Grappa: Scaling data-intensive applications on commodity clusters

Note: Grappa is no longer under active development.

A modern take on distributed shared memory

Grappa makes an entire cluster look like a single, powerful, shared-memory machine. By leveraging the massive amount of concurrency in large-scale data-intensive applications, Grappa can provide this useful abstraction with high performance. Unlike classic distributed shared memory (DSM) systems, Grappa does not require spatial locality or data reuse to perform well.

Platform for data-intensive applications

Data-intensive, or “Big Data”, workloads are an important class of large-scale computations. However, the commodity clusters they are run on are not well suited to these problems, requiring careful partitioning of data and computation. A diverse ecosystem of frameworks have arisen to tackle these problems, such as MapReduce, Spark, Dryad, and GraphLab, which ease development of large-scale applications by specializing to particular algorithmic structure and behavior.

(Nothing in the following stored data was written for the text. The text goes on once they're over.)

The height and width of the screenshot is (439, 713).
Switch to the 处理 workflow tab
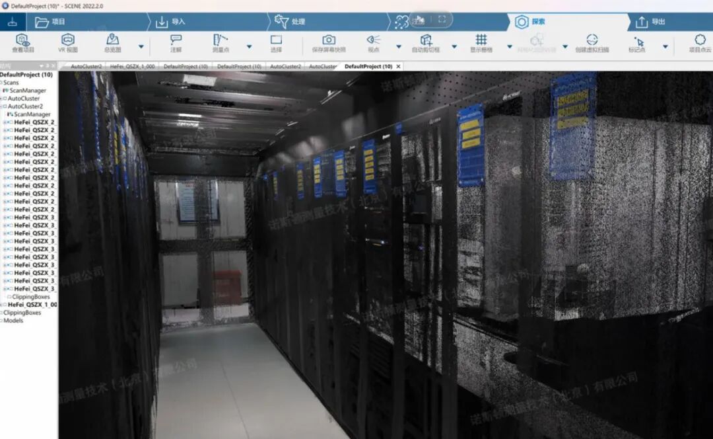point(290,22)
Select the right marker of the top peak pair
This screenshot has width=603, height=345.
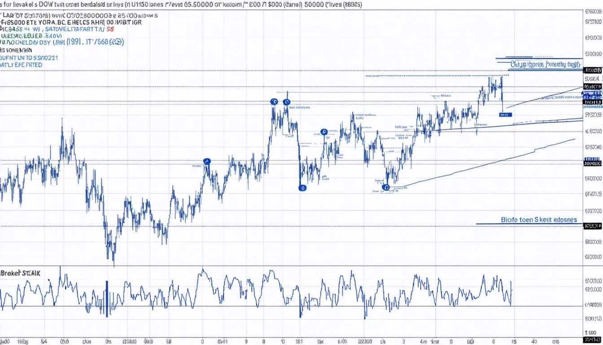tap(286, 102)
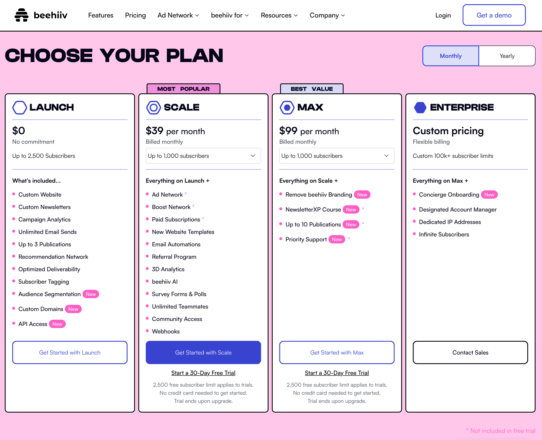Viewport: 542px width, 440px height.
Task: Open the Company menu
Action: pos(327,15)
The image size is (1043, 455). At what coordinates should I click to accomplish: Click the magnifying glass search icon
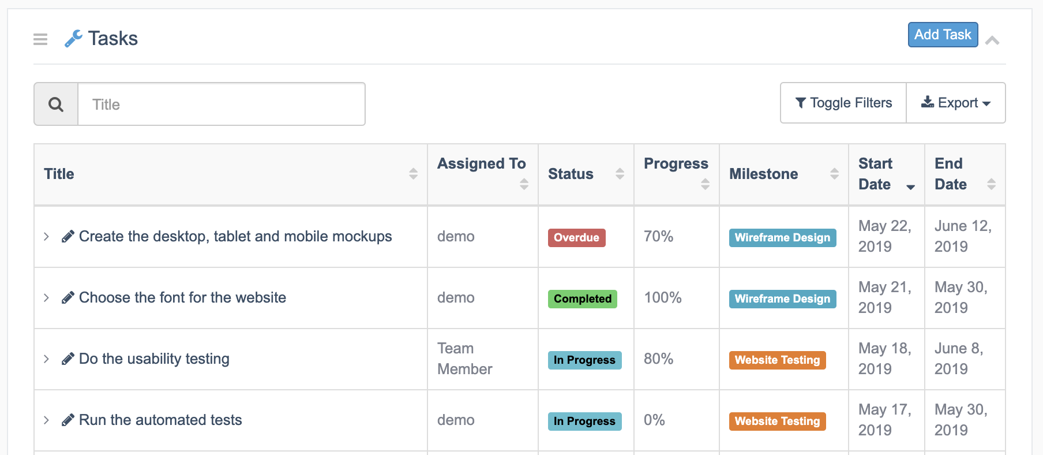click(x=56, y=105)
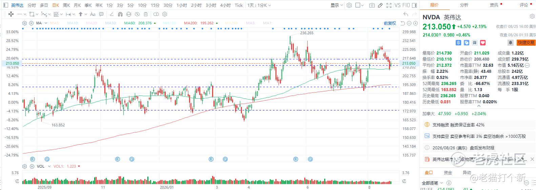This screenshot has width=536, height=190.
Task: Delete drawings with the trash icon
Action: pyautogui.click(x=146, y=14)
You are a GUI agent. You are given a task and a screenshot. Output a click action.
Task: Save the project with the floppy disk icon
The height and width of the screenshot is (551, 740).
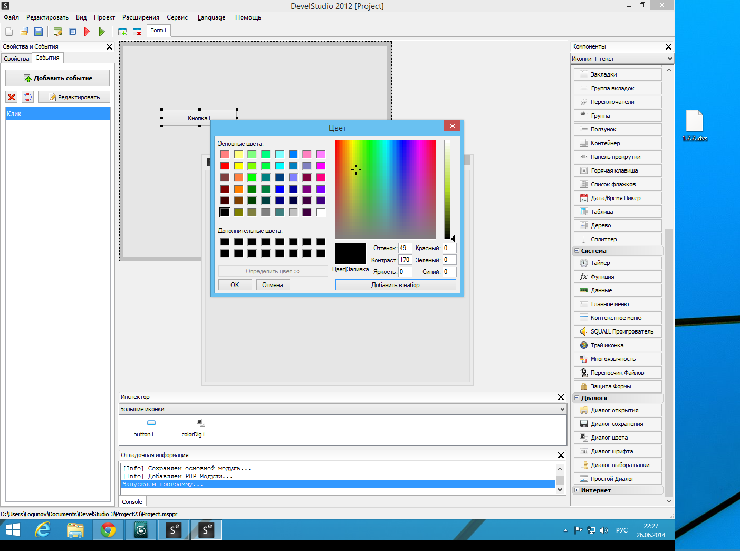(38, 32)
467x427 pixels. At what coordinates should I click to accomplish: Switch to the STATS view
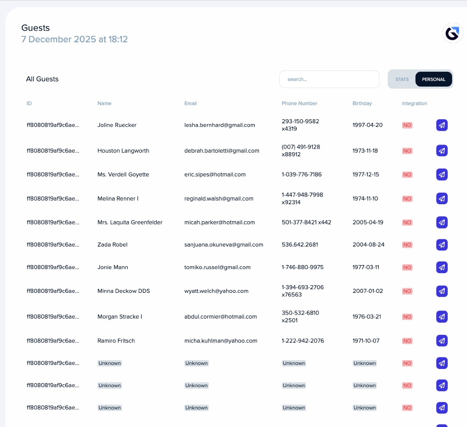(x=402, y=79)
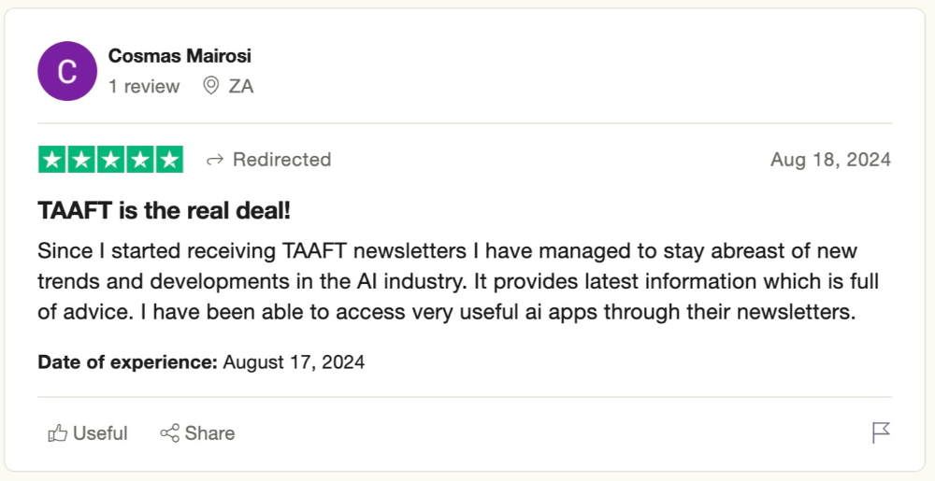Click the share network icon

(x=169, y=433)
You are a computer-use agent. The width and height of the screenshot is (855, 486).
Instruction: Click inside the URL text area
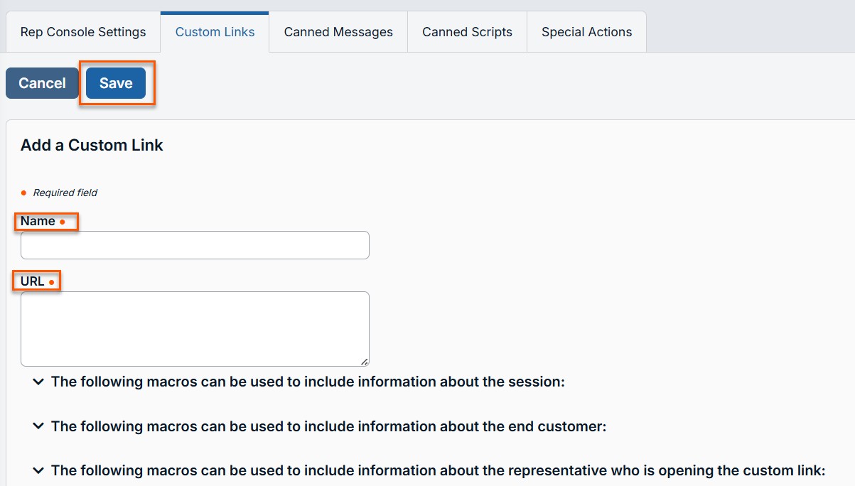coord(195,328)
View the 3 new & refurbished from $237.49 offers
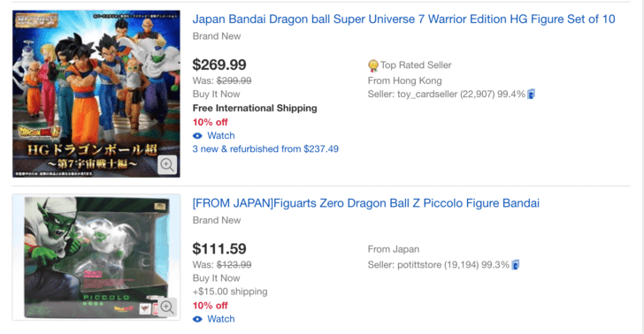The width and height of the screenshot is (644, 334). (x=265, y=149)
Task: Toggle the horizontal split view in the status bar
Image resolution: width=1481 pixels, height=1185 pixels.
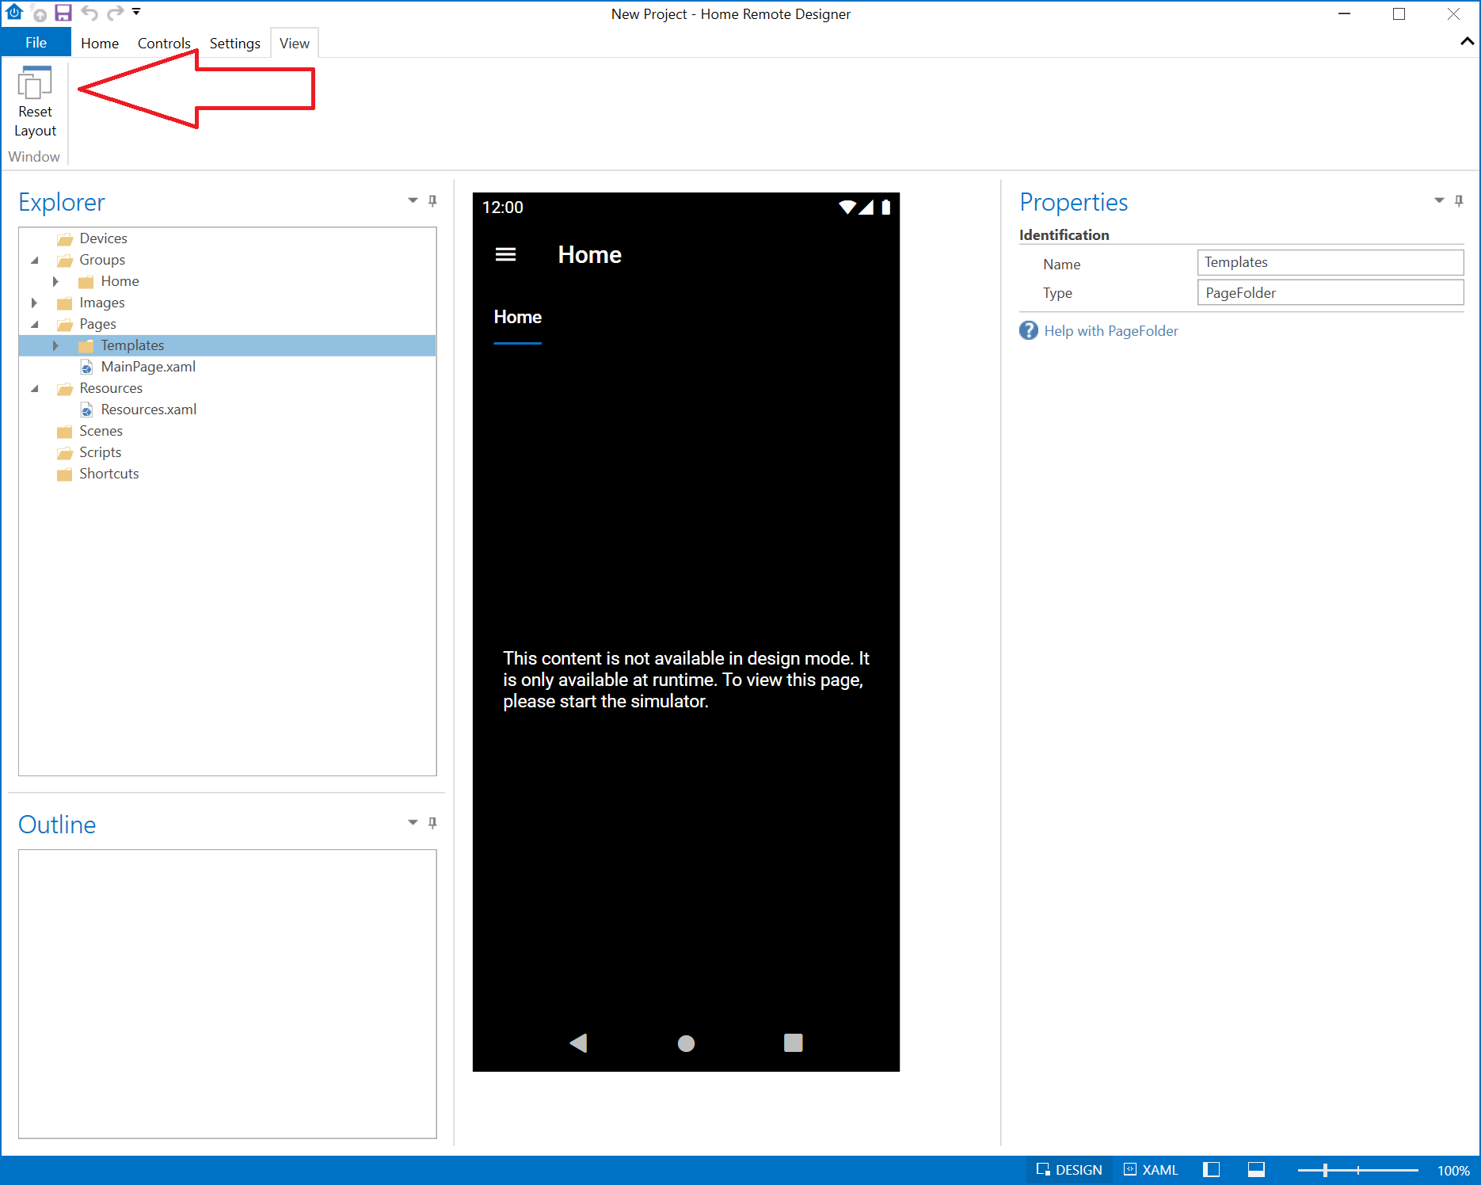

Grappa provides abstraction at a level high enough to subsume many performance optimizations common to these data-intensive platforms. However, its relatively low-level interface provides a convenient abstraction for building data-intensive frameworks on top of. Prototype implementations of (simplified) MapReduce, GraphLab, and a relational query engine have been built on Grappa that out-perform the original systems.

Grappa’s core features

Grappa’s runtime system consists of three key components:

Distributed shared memory (DSM): Provides fine-grain access to data anywhere in the system with strong consistency guarantees.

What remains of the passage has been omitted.